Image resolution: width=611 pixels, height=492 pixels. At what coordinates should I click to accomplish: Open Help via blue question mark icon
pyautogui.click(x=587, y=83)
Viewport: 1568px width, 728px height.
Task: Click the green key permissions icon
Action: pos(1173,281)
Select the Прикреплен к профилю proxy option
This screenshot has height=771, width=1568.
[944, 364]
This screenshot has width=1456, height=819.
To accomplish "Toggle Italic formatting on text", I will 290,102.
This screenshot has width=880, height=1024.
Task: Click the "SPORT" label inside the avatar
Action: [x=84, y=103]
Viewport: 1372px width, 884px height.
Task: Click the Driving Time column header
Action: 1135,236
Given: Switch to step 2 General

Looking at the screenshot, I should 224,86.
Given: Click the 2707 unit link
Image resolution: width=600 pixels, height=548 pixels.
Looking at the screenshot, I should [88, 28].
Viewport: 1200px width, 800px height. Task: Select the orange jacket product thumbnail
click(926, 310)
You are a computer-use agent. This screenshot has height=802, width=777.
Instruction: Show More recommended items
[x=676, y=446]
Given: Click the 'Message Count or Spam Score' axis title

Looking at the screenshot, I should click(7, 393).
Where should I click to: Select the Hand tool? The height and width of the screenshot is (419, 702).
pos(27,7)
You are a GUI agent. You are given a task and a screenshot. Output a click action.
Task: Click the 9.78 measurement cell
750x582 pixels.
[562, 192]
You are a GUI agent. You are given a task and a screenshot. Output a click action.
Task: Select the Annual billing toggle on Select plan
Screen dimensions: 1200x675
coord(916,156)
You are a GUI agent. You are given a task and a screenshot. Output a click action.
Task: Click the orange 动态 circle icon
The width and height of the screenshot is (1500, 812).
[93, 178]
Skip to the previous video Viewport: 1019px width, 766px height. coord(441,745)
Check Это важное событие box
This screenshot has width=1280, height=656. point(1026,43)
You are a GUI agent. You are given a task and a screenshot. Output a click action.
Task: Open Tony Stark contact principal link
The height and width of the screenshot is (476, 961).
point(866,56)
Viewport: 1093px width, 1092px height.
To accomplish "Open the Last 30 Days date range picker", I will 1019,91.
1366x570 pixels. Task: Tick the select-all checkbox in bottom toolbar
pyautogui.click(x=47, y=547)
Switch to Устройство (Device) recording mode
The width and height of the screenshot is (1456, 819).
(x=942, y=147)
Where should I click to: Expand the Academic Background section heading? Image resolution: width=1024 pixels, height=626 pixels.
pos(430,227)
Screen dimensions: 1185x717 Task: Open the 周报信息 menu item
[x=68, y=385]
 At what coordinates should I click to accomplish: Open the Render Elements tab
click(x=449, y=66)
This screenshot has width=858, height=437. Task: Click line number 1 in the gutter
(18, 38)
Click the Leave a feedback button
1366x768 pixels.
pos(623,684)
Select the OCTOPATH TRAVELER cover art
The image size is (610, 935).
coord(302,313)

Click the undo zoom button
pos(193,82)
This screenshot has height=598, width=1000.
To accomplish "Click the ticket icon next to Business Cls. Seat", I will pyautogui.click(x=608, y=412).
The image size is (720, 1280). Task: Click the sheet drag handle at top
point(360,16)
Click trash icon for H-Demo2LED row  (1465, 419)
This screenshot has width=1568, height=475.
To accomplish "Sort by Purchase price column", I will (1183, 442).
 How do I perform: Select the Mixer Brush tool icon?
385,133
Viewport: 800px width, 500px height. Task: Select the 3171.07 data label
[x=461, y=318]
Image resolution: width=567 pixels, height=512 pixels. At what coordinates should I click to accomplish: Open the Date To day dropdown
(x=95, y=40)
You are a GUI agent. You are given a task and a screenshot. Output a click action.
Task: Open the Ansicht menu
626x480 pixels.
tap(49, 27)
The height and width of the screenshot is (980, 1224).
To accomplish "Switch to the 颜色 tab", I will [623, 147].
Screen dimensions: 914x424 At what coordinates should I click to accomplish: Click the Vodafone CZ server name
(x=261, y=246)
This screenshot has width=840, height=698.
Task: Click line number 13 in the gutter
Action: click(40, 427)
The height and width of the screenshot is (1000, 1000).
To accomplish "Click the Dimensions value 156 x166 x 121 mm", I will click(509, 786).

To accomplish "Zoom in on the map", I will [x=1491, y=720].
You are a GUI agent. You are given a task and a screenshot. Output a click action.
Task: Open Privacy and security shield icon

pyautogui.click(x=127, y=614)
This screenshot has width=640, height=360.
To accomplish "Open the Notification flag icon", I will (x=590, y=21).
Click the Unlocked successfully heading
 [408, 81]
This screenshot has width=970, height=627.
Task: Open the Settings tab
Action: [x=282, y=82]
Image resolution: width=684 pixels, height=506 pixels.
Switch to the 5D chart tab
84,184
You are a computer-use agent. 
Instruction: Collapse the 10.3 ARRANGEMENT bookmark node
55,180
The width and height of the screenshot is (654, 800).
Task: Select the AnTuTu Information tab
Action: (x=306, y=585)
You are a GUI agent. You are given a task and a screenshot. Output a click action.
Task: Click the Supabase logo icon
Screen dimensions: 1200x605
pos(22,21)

_ _ _ _ _

BRIEF
Reproduce all the records precisely.

TASK RESULT
Image resolution: width=611 pixels, height=492 pixels. At what coordinates should I click to accomplish: Open Help via blue question mark icon
pyautogui.click(x=587, y=83)
Viewport: 1568px width, 728px height.
Task: Click the green key permissions icon
Action: pos(1173,281)
Select the Прикреплен к профилю proxy option
This screenshot has height=771, width=1568.
[944, 364]
This screenshot has width=1456, height=819.
To accomplish "Toggle Italic formatting on text", I will 290,102.
This screenshot has width=880, height=1024.
Task: Click the "SPORT" label inside the avatar
Action: [x=84, y=103]
Viewport: 1372px width, 884px height.
Task: Click the Driving Time column header
Action: 1135,236
Given: Switch to step 2 General

Looking at the screenshot, I should 224,86.
Given: Click the 2707 unit link
Image resolution: width=600 pixels, height=548 pixels.
Looking at the screenshot, I should [88, 28].
Viewport: 1200px width, 800px height. Task: Select the orange jacket product thumbnail
click(926, 310)
You are a computer-use agent. This screenshot has height=802, width=777.
Instruction: Show More recommended items
[x=676, y=446]
Given: Click the 'Message Count or Spam Score' axis title

Looking at the screenshot, I should click(7, 393).
Where should I click to: Select the Hand tool? The height and width of the screenshot is (419, 702).
pos(27,7)
You are a GUI agent. You are given a task and a screenshot. Output a click action.
Task: Click the 9.78 measurement cell
750x582 pixels.
[562, 192]
You are a GUI agent. You are given a task and a screenshot. Output a click action.
Task: Select the Annual billing toggle on Select plan
Screen dimensions: 1200x675
coord(916,156)
You are a GUI agent. You are given a task and a screenshot. Output a click action.
Task: Click the orange 动态 circle icon
The width and height of the screenshot is (1500, 812).
[93, 178]
Skip to the previous video Viewport: 1019px width, 766px height. coord(441,745)
Check Это важное событие box
This screenshot has width=1280, height=656. point(1026,43)
You are a GUI agent. You are given a task and a screenshot. Output a click action.
Task: Open Tony Stark contact principal link
The height and width of the screenshot is (476, 961).
point(866,56)
Viewport: 1093px width, 1092px height.
To accomplish "Open the Last 30 Days date range picker", I will 1019,91.
1366x570 pixels. Task: Tick the select-all checkbox in bottom toolbar
pyautogui.click(x=47, y=547)
Switch to Устройство (Device) recording mode
The width and height of the screenshot is (1456, 819).
(x=942, y=147)
Where should I click to: Expand the Academic Background section heading? Image resolution: width=1024 pixels, height=626 pixels.
pos(430,227)
Screen dimensions: 1185x717 Task: Open the 周报信息 menu item
[x=68, y=385]
 At what coordinates should I click to accomplish: Open the Render Elements tab
click(x=449, y=66)
This screenshot has width=858, height=437. Task: Click line number 1 in the gutter
(18, 38)
Click the Leave a feedback button
1366x768 pixels.
pos(623,684)
Select the OCTOPATH TRAVELER cover art
The image size is (610, 935).
coord(302,313)

Click the undo zoom button
pos(193,82)
This screenshot has height=598, width=1000.
To accomplish "Click the ticket icon next to Business Cls. Seat", I will pyautogui.click(x=608, y=412).
The image size is (720, 1280). Task: Click the sheet drag handle at top
point(360,16)
Click trash icon for H-Demo2LED row  (1465, 419)
This screenshot has width=1568, height=475.
To accomplish "Sort by Purchase price column", I will (1183, 442).
 How do I perform: Select the Mixer Brush tool icon?
385,133
Viewport: 800px width, 500px height. Task: Select the 3171.07 data label
[x=461, y=318]
Image resolution: width=567 pixels, height=512 pixels. At what coordinates should I click to accomplish: Open the Date To day dropdown
(x=95, y=40)
You are a GUI agent. You are given a task and a screenshot. Output a click action.
Task: Open the Ansicht menu
626x480 pixels.
tap(49, 27)
The height and width of the screenshot is (980, 1224).
To accomplish "Switch to the 颜色 tab", I will [623, 147].
Screen dimensions: 914x424 At what coordinates should I click to accomplish: Click the Vodafone CZ server name
(x=261, y=246)
This screenshot has width=840, height=698.
Task: Click line number 13 in the gutter
Action: click(40, 427)
The height and width of the screenshot is (1000, 1000).
To accomplish "Click the Dimensions value 156 x166 x 121 mm", I will click(509, 786).

To accomplish "Zoom in on the map", I will [x=1491, y=720].
You are a GUI agent. You are given a task and a screenshot. Output a click action.
Task: Open Privacy and security shield icon

pyautogui.click(x=127, y=614)
This screenshot has width=640, height=360.
To accomplish "Open the Notification flag icon", I will (x=590, y=21).
Click the Unlocked successfully heading
 [408, 81]
This screenshot has width=970, height=627.
Task: Open the Settings tab
Action: [x=282, y=82]
Image resolution: width=684 pixels, height=506 pixels.
Switch to the 5D chart tab
84,184
You are a computer-use agent. 
Instruction: Collapse the 10.3 ARRANGEMENT bookmark node
55,180
The width and height of the screenshot is (654, 800).
Task: Select the AnTuTu Information tab
Action: (x=306, y=585)
You are a GUI agent. You are given a task and a screenshot. Output a click action.
Task: Click the Supabase logo icon
Screen dimensions: 1200x605
pos(22,21)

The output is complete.